BEGIN

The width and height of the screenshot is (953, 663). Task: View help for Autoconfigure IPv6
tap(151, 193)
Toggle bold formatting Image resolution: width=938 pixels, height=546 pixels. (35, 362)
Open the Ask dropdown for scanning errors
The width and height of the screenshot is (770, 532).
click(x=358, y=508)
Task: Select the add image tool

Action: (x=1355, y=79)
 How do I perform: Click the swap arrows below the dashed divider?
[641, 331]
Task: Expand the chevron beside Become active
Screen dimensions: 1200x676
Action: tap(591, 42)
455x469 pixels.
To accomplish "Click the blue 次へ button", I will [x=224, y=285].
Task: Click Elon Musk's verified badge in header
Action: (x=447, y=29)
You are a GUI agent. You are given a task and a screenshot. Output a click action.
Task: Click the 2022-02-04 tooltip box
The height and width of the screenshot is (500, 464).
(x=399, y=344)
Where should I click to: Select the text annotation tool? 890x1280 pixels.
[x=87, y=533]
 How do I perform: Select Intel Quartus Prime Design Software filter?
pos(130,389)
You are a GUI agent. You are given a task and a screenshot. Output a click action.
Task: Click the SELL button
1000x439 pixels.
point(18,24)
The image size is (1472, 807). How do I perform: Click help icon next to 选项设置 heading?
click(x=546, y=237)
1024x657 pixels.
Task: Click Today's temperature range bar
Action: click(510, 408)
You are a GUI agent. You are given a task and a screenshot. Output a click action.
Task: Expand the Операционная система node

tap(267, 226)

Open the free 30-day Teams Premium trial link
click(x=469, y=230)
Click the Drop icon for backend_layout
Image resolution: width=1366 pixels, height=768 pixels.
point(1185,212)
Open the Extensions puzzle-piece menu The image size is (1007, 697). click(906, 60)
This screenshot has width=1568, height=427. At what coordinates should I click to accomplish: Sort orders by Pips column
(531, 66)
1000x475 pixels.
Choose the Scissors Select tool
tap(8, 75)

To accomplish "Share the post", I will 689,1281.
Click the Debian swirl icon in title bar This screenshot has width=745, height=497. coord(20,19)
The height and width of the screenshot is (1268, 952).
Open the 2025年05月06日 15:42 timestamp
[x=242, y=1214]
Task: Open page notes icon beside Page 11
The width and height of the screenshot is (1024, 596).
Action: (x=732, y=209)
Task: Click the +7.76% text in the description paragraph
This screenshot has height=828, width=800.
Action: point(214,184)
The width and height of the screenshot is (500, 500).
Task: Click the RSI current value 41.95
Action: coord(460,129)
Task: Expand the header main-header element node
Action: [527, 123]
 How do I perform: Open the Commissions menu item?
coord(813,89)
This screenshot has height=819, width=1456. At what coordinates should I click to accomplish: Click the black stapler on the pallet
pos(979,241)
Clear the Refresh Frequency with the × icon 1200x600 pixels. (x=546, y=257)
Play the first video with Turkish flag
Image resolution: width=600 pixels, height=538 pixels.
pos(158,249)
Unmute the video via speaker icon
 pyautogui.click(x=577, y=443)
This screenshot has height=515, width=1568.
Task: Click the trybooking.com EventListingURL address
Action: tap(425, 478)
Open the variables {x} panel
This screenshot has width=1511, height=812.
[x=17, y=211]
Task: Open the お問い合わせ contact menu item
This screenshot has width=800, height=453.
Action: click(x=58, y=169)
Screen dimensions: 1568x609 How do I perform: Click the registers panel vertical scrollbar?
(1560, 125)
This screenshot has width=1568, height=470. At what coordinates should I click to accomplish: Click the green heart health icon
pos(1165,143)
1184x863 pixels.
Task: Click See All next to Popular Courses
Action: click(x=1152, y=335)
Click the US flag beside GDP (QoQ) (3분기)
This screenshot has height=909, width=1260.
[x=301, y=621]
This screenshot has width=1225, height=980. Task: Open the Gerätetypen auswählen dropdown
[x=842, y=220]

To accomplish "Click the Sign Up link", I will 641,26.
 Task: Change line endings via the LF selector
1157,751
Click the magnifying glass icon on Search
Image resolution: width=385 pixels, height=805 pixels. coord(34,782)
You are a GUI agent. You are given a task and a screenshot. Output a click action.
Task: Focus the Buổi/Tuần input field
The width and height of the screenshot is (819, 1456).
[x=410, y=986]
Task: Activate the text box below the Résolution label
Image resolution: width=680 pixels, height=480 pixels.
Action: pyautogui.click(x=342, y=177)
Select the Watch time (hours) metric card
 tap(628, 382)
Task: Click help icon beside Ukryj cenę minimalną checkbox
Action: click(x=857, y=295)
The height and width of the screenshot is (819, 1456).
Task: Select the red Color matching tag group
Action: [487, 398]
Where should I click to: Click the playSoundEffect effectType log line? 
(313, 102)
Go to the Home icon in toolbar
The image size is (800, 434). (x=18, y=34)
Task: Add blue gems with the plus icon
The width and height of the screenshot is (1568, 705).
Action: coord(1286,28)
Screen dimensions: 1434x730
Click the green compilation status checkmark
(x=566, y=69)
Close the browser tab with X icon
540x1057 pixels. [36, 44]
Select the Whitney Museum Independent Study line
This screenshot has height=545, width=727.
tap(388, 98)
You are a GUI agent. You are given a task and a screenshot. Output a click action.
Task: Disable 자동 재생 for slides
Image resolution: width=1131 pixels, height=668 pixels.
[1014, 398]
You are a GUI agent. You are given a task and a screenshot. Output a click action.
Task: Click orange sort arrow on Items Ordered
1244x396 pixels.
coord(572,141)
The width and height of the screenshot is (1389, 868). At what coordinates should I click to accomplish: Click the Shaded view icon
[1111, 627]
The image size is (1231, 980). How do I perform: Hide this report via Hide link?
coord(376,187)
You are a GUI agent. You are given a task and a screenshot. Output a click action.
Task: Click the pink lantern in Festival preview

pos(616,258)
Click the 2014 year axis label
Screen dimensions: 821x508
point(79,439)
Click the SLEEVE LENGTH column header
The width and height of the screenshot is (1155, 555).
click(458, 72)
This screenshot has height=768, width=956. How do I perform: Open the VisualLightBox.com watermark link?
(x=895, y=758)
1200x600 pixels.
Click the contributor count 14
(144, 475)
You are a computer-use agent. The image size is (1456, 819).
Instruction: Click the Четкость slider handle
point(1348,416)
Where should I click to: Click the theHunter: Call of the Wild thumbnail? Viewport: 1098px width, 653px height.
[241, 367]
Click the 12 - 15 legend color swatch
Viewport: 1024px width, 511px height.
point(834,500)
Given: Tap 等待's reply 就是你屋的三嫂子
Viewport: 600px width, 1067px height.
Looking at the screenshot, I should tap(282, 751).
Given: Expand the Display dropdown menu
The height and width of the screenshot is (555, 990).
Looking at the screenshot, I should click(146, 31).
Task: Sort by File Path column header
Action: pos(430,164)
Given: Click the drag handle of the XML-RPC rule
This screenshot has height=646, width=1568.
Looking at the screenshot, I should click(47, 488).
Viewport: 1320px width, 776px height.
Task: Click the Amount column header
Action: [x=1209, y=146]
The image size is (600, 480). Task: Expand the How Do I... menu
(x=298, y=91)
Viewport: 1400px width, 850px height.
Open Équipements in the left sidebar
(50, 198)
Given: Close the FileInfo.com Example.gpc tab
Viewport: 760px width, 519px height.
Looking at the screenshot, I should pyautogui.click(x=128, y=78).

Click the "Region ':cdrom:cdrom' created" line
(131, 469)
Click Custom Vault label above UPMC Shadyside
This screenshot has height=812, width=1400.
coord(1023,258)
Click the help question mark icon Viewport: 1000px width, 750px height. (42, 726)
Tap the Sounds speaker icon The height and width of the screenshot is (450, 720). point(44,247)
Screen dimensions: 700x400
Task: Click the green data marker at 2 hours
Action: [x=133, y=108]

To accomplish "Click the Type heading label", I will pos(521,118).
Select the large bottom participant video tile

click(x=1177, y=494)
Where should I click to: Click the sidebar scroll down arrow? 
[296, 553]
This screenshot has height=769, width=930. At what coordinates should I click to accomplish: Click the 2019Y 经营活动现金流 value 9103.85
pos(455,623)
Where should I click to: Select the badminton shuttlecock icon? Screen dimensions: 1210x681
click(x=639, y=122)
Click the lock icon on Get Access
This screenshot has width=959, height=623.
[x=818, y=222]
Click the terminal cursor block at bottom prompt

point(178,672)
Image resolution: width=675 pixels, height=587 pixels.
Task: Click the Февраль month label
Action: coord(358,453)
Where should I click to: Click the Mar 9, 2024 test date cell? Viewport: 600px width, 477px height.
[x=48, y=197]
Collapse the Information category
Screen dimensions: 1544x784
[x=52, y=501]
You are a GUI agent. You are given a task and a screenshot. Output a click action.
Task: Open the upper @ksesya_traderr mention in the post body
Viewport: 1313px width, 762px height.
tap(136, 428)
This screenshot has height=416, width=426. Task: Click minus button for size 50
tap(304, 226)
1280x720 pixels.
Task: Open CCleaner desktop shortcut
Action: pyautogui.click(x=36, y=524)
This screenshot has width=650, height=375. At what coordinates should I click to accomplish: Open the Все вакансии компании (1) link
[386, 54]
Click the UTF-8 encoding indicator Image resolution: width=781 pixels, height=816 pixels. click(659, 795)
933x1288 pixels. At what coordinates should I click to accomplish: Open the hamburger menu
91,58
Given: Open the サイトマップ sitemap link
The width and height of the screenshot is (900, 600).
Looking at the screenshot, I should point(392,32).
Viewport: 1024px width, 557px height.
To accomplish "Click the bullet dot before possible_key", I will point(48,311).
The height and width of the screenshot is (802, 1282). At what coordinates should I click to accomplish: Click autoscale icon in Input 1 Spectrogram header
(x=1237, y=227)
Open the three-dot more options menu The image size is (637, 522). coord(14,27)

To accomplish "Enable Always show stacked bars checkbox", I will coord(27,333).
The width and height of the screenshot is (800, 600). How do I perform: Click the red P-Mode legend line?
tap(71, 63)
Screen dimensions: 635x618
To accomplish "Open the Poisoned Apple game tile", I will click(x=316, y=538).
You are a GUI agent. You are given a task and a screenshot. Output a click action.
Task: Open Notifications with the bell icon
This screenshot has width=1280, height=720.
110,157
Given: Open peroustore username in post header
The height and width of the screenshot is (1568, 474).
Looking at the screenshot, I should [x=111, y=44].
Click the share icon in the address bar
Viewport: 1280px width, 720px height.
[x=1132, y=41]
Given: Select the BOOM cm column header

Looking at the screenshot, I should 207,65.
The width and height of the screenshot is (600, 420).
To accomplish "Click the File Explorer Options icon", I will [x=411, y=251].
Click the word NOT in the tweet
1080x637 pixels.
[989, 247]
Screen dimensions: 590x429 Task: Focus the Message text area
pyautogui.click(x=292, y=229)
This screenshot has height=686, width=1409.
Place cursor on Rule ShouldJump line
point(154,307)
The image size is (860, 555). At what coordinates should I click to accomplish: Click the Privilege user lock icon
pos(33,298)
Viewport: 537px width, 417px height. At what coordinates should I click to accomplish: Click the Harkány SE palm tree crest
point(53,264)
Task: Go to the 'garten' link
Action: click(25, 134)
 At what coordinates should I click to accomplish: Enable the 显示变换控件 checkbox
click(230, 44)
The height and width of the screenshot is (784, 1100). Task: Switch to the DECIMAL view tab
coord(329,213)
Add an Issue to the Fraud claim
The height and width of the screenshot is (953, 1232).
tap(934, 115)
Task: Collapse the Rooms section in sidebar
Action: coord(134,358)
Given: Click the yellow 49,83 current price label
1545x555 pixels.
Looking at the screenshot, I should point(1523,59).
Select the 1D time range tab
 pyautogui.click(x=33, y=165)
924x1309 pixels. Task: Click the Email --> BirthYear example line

END

• [Problem]: Please give back exactly the lines of the listing above that run from the one containing "Where should I click to: Click the theHunter: Call" through the one containing "Given: Click the drag", and only those.

• [Task response]:
Where should I click to: Click the theHunter: Call of the Wild thumbnail? Viewport: 1098px width, 653px height.
[241, 367]
Click the 12 - 15 legend color swatch
Viewport: 1024px width, 511px height.
point(834,500)
Given: Tap 等待's reply 就是你屋的三嫂子
Viewport: 600px width, 1067px height.
Looking at the screenshot, I should tap(282, 751).
Given: Expand the Display dropdown menu
The height and width of the screenshot is (555, 990).
Looking at the screenshot, I should click(146, 31).
Task: Sort by File Path column header
Action: pos(430,164)
Given: Click the drag handle of the XML-RPC rule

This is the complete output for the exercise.